If we are “too absolutist” about this issue, i.e., if you [developing countries] don’t support Ukraine, you are “morally wrong,” the West is in danger of pushing developing partners away. Then, according to Heappey, there is a serious risk that “we kind of win the battle by seeing Putin fail in Ukraine, but ultimately in terms of standing up for a rules-based international order that we think works in the interests of the whole of the planet, there’s a kind of risk that we end up losing the war.”
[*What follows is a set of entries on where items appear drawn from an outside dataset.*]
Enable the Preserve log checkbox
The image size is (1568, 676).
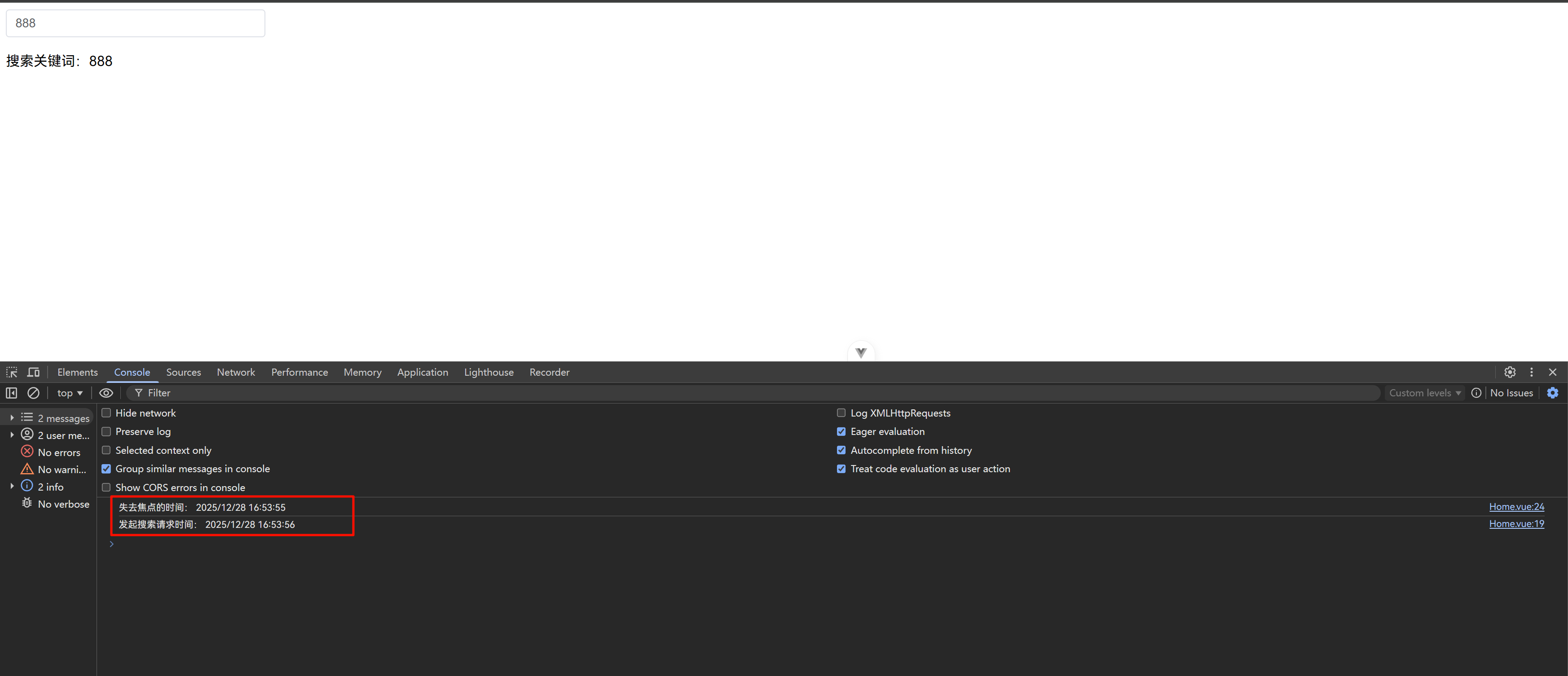click(x=106, y=431)
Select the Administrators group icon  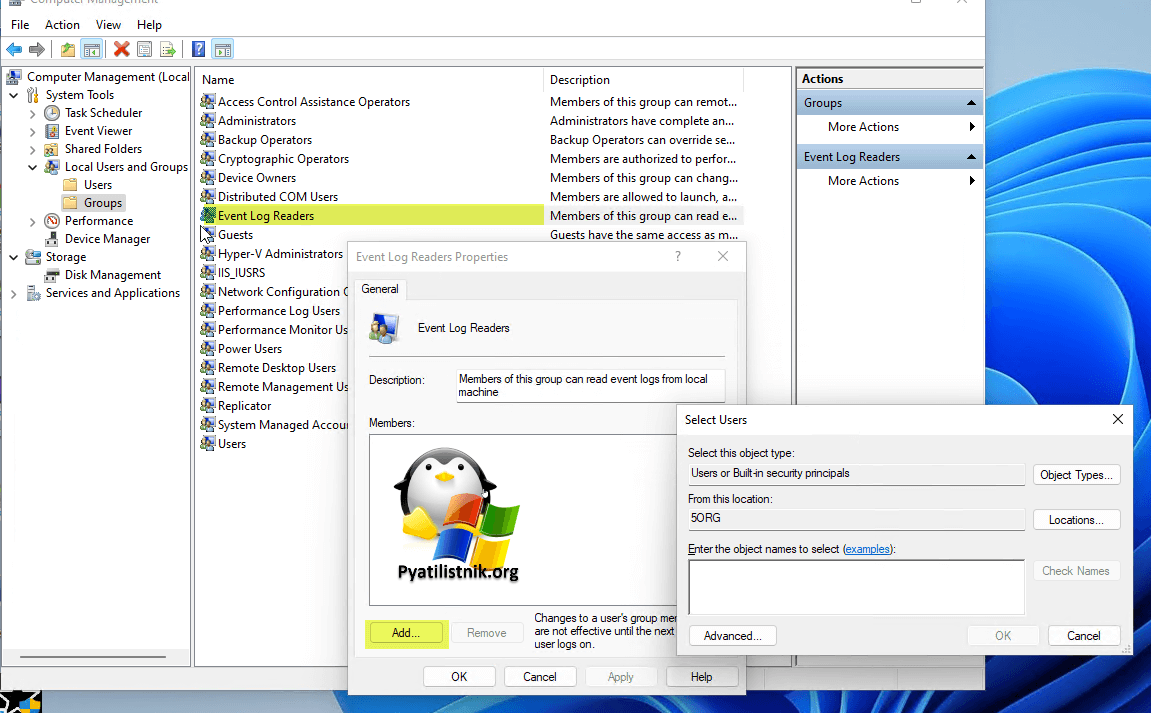[x=208, y=121]
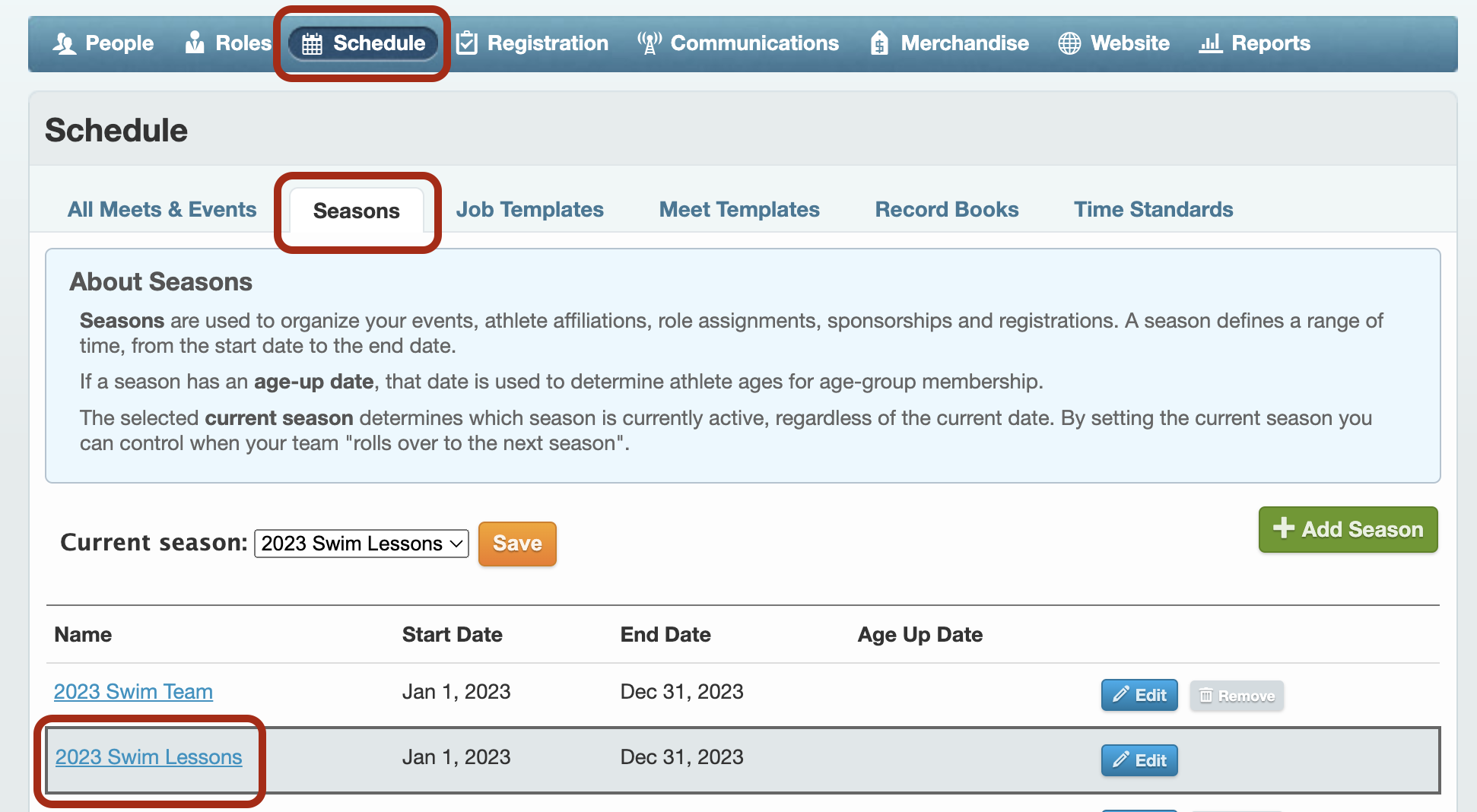Viewport: 1477px width, 812px height.
Task: Remove the 2023 Swim Team season
Action: click(1237, 696)
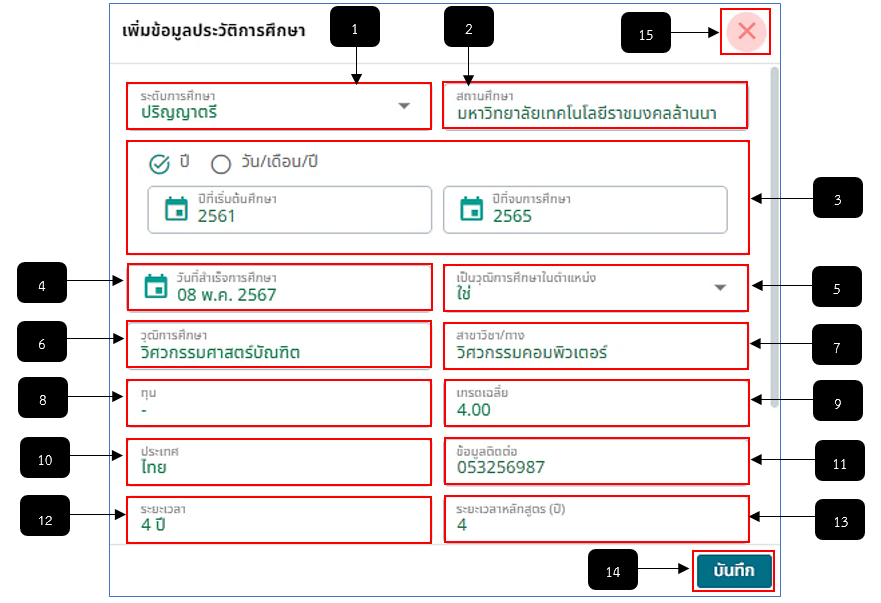Screen dimensions: 881x603
Task: Click the dialog's vertical scrollbar
Action: pyautogui.click(x=774, y=237)
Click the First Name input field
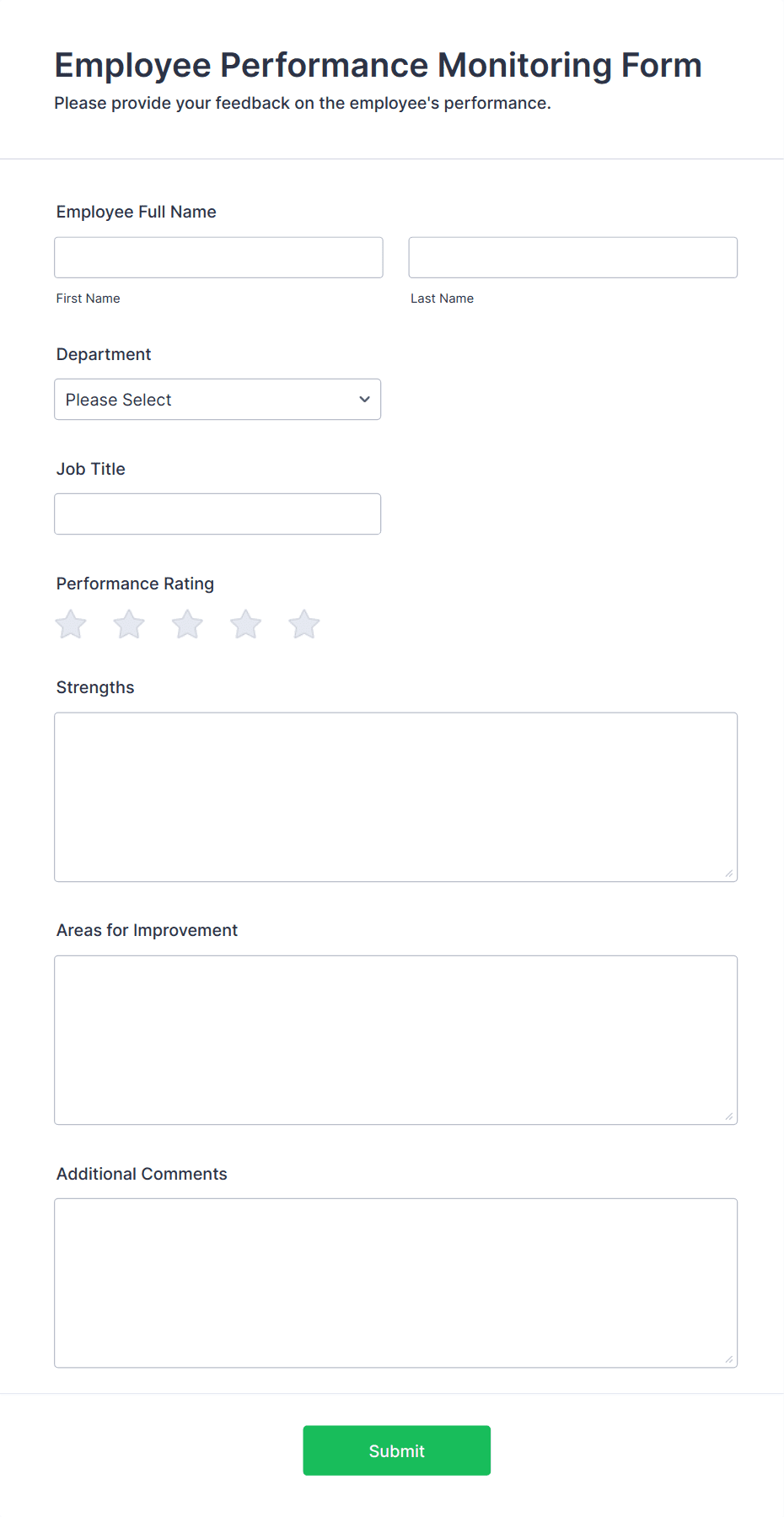This screenshot has height=1517, width=784. click(x=217, y=257)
Some concerns were shared during a later panel on day one on the likelihood of a Republican victory at the next US election. Would a second US Trump administration essentially cut all funding and military support to Ukraine and/or engage in a negotiation with Russia and sacrifice territory of Ukraine to end the war as fast as possible? Another point was surrounding the credibility of the US to assist European partners if Article 5 of the NATO treaty was triggered by a member, especially one that may not be meeting the 2% GDP spending commitment. There was growing concern among Europeans as to the US’s ‘global policeman’ role, as well as a wake-up call for European leaders to step-up and take change of Euro-Atlantic security. Even if Trump doesn’t win the next election, there’s an increasing chance that any Republican administration would be more interested in focusing attention away from Europe/Russia and towards the Indo-Pacific/China region.